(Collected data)
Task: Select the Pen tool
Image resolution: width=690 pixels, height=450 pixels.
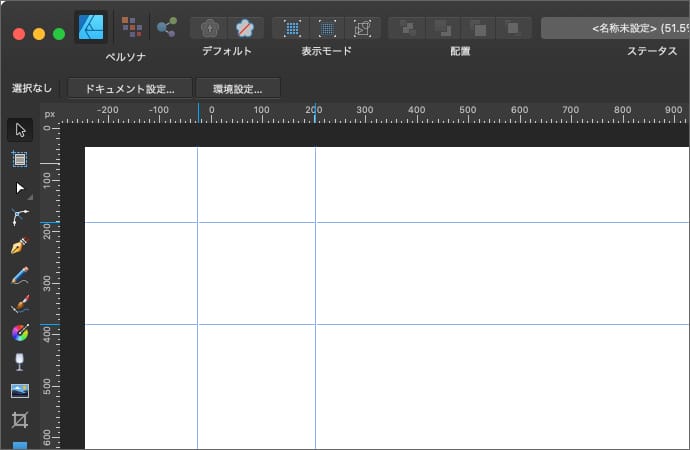Action: [x=20, y=245]
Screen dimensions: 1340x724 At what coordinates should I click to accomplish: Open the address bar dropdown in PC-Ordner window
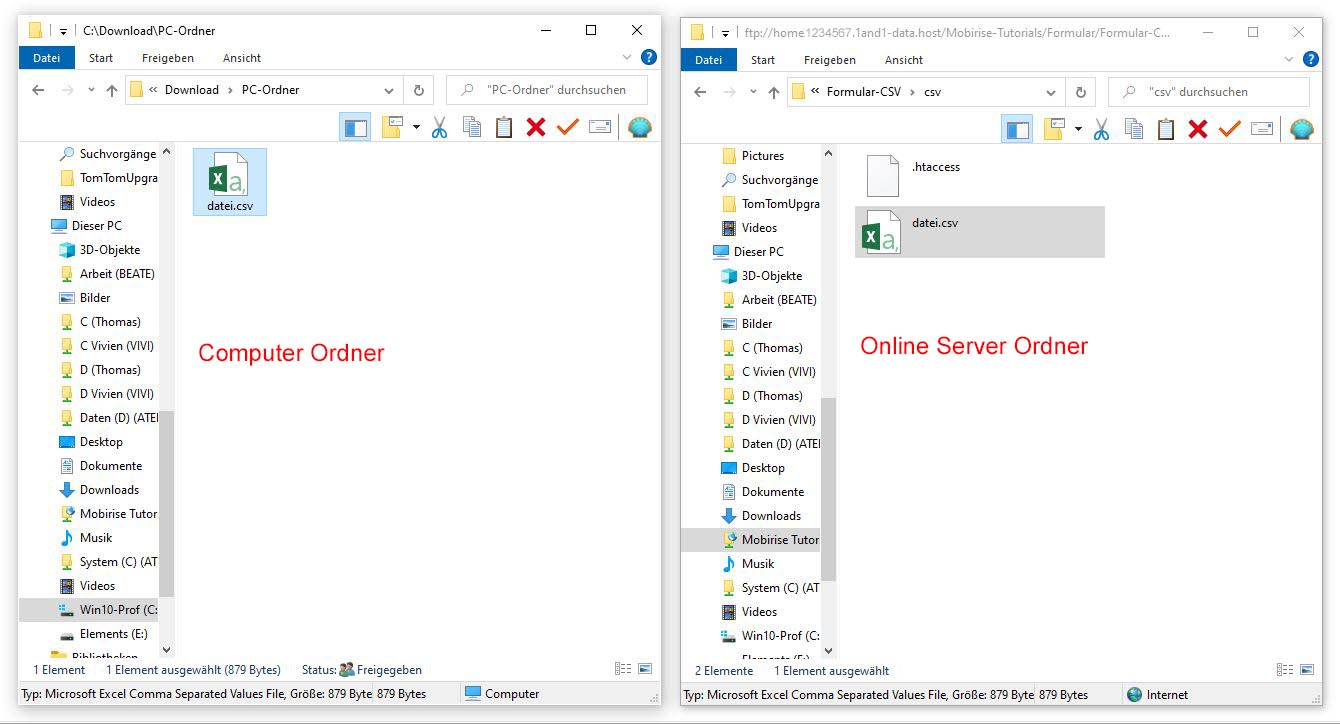pyautogui.click(x=389, y=90)
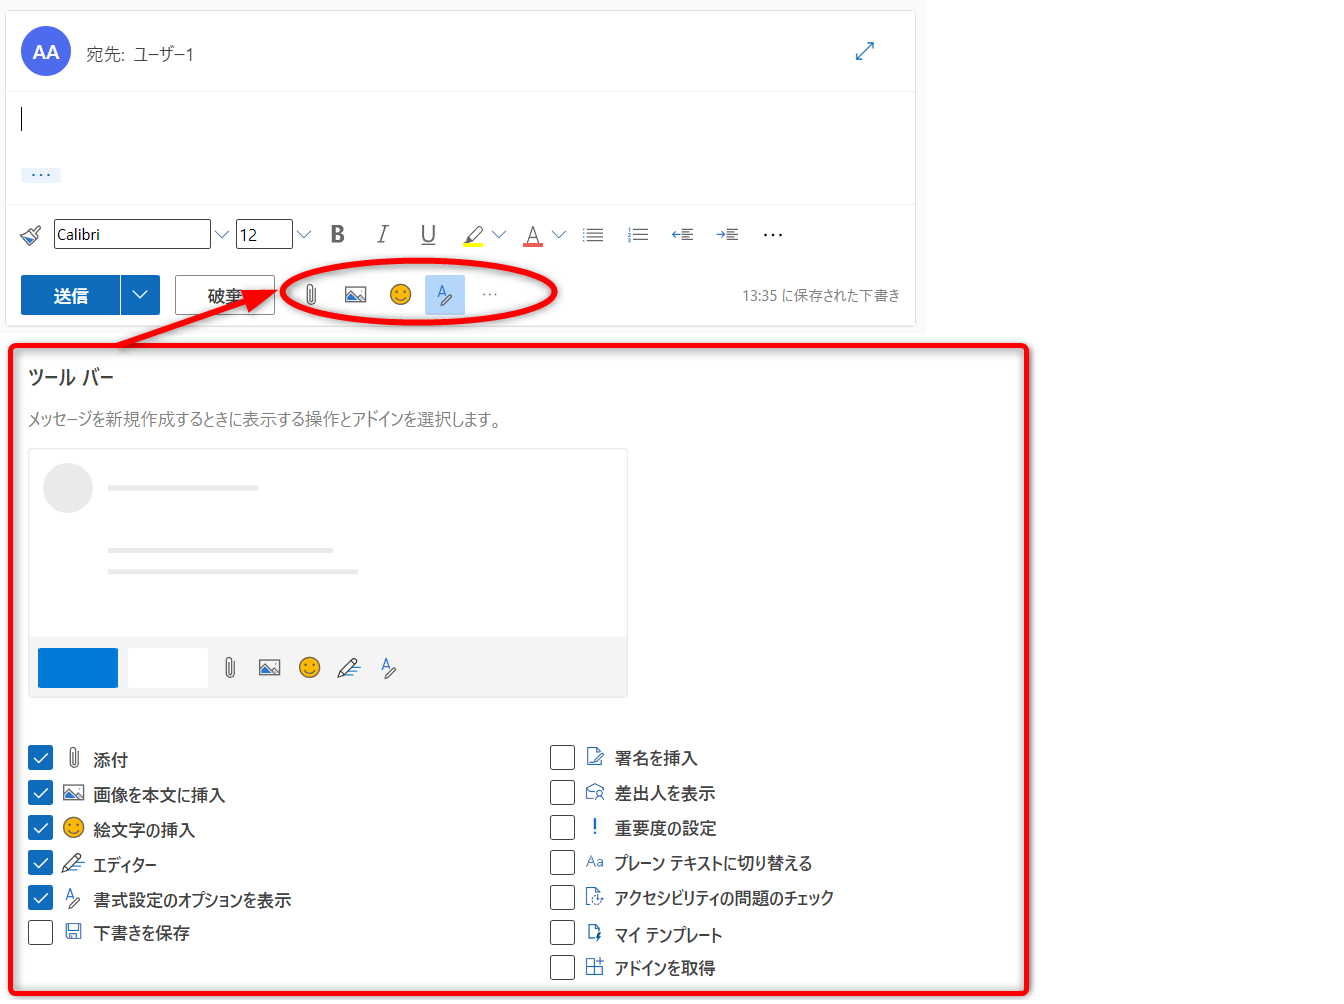Click the Calibri font name field
Viewport: 1344px width, 1004px height.
[132, 235]
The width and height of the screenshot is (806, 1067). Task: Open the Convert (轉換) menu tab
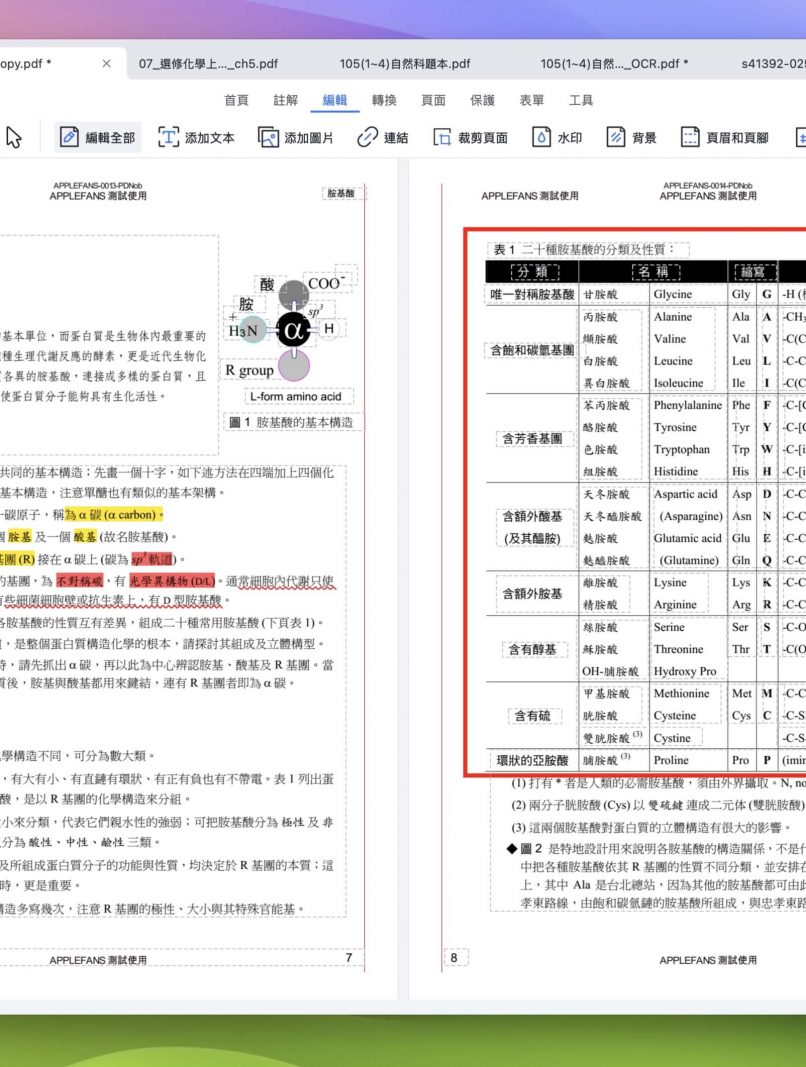(384, 100)

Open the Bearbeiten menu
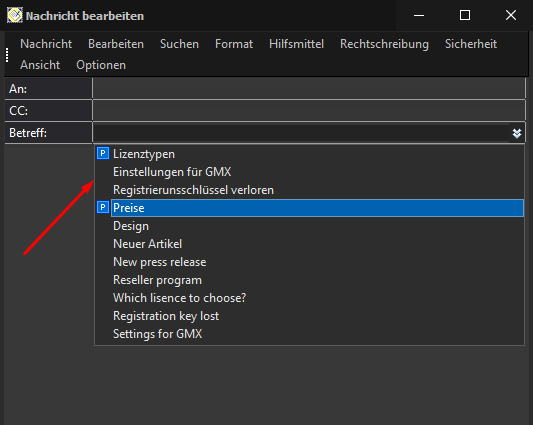(116, 44)
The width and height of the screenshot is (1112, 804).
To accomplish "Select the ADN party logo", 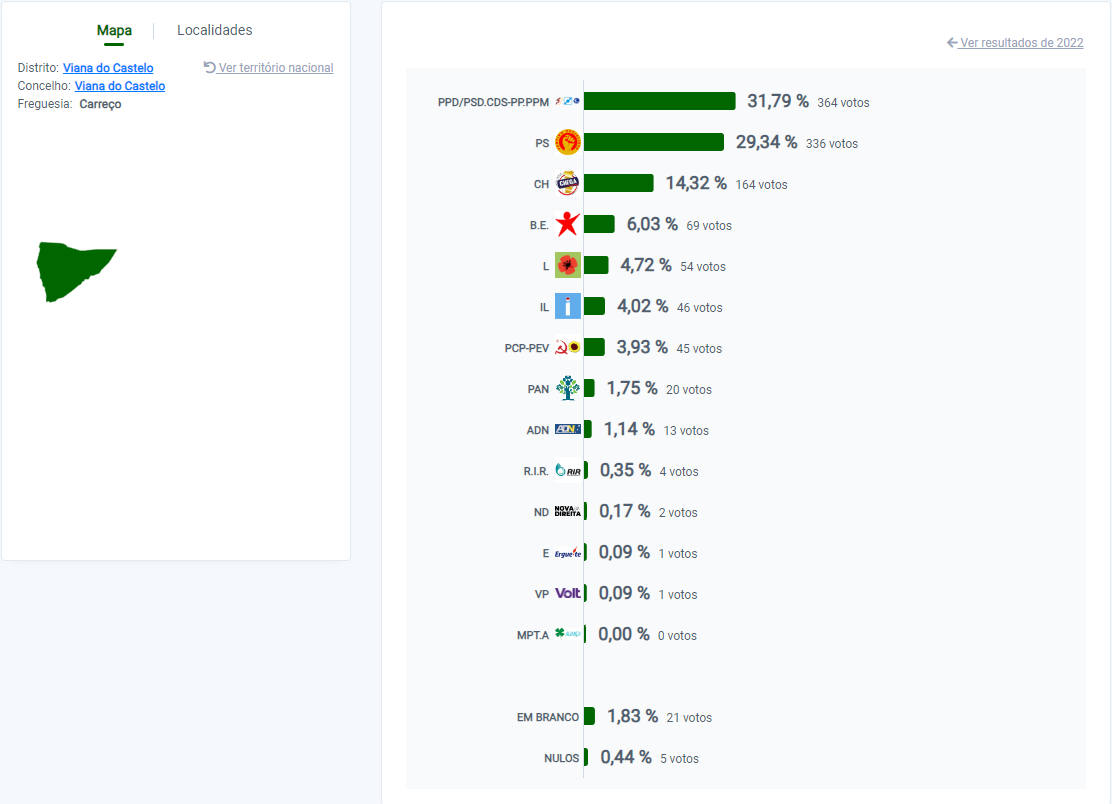I will 567,430.
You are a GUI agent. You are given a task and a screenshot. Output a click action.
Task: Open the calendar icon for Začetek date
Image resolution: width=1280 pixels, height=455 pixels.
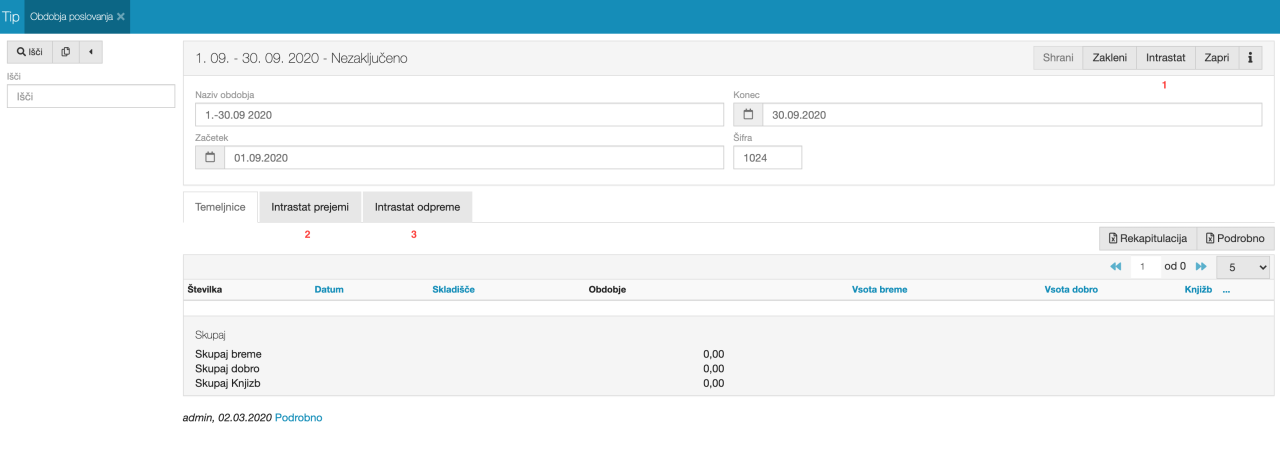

- _Exercise_: The result should hold only the lines from the line with "You are a GUI" through the final line of the records above, copied exactly, with pictures left out.

- _Solved exercise_:
You are a GUI agent. You are given a task and a screenshot. Output a click action.
Task: Open the calendar icon for Začetek date
Image resolution: width=1280 pixels, height=455 pixels.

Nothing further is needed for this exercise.